Ya sobre su relación con Bravata, reseñó que se conocieron por la colectividad italiana y dijo haber mantenido algunos encuentros con él, en los que Bravata le pedía consejos para iniciar algún emprendimiento. De hecho, luego supo que había comenzado a prestar dinero, sobre lo que el propio Parasuco le dijo que eso no era para él ya que hasta le costaba hacer números.
Si bien admitió sobre la relación, indicó que Bravata era muy reservado. “No largaba prenda” sobre el porqué había llegado a la Argentina y a Tandil en particular, desconociendo su pasado como luego se iba a enterar por los medios tras el hecho.
Sí tuvo conceptos elogiosos para con la víctima. De lo poco que lo conocía habló de una persona amigable, simpática y que tenía “un concepto excelente” para lo que fue su relación.
Sus dichos vinieron a cuento de la insistencia del fiscal por determinar qué grado de “peligrosidad” presentaba la figura de Bravata en terceros a la hora de descartar que De Agostini se hubiera sentido intimidado y acorralado por el temor y la presunta amenaza que dijo recibir a aquel.
El escribano
Otro de los testimonios de relevancia escuchados ayer fue el del escribano Julio Sebastián Ugalde, quien dio fe de distintos documentos que Bravata la acercaba en relación a reconocimiento de deudas y demás menesteres que hacían a la relación comercial de la víctima y sus clientes.
También el profesional pintó otro perfil al luego difundido sobre el italiano. Refiriendo a un hombre sencillo que incluso le pidió consejos sobre cómo cobrar legalmente algunos morosos que tenía.
Asimismo, recordó que los préstamos que figuraban en los documentos no superaban los cinco mil pesos, con una devolución que no superaba los 30 días.

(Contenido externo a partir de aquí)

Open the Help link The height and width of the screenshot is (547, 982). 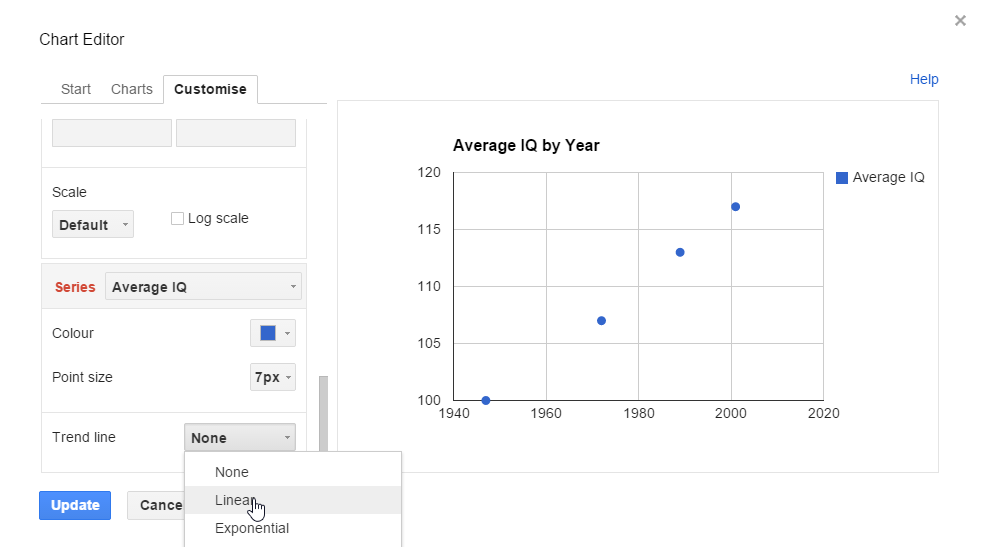pos(924,79)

Otro de los testigos resultó Fernando Caresía, quien se dijo amigo de De Agostini, quien oportunamente le había pedido prestado dinero para hacer un negocio de una compra de una casa en Necochea, dinero que nunca recuperó aunque eso igualmente no dejó de tener el mejor de los conceptos de él. Sí admitió que luego, con el paso del tiempo y tras este suceso ahora ventilado en juicio comprobó que aquellos negocios eran todas mentiras.

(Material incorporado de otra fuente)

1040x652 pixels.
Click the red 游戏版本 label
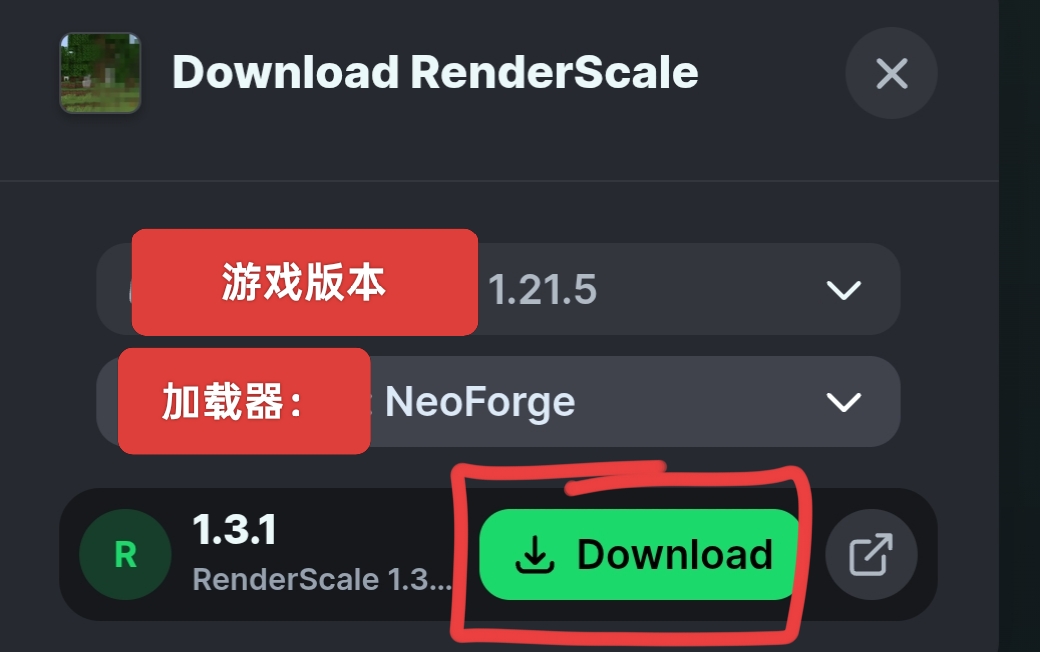click(x=304, y=282)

Recordó que estuvo con él el día previo al doble homicidio, cuando De Agostini lo visitó a su casa y lo ayudó en la construcción de un canil. Allí observó el detalle que llevaba consigo las herramientas de trabajo: el martillo en la cintura. El mismo que luego se vería en las cámaras de la casa de los Bravata.
También supo sobre el enojo de los empleados porque De Agostini les debía plata, aunque aclaró que a su criterio no eran peligrosos, sólo eran muchachos que querían cobrar por su trabajo.
Una mujer sin consuelo
Como corolario de la jornada, la hija mayor del acusado y la mujer, María Villavicencio, plasmarían su dolor e incomprensión por lo que terminó haciendo a quien ratificaron en calificar como el mejor padre y esposo, respectivamente.
Reiteraron sobre aquellos días previos de un hombre totalmente cambiado en lo mental como en lo físico, a partir de una angustia, nervios que nunca supo transmitir sobre las verdaderas causales. Sí su mujer recordaría de las presuntas amenazas de los empleados aunque ella nunca los pudo corroborar y, de hecho, reconoció como ilógico cuando De Agostini le dijo de irse a Necochea.
Así cerraría otra jornada de un juicio que, se insiste, promete crecer en expectativa en cuanto a una eventual tendencia del posible desenlace mañana, cuando testigos despojados de intereses afectivos vuelquen su opinión ya no sobre las circunstancias que rodearon a los protagonistas, la pesquisa, ni la escena del crimen, será el turno de los profesionales que evaluaron la mente del acusado, que dice haber padecido una amnesia al momento de cometer semejante hecho, el asesinato de dos personas a martillazos.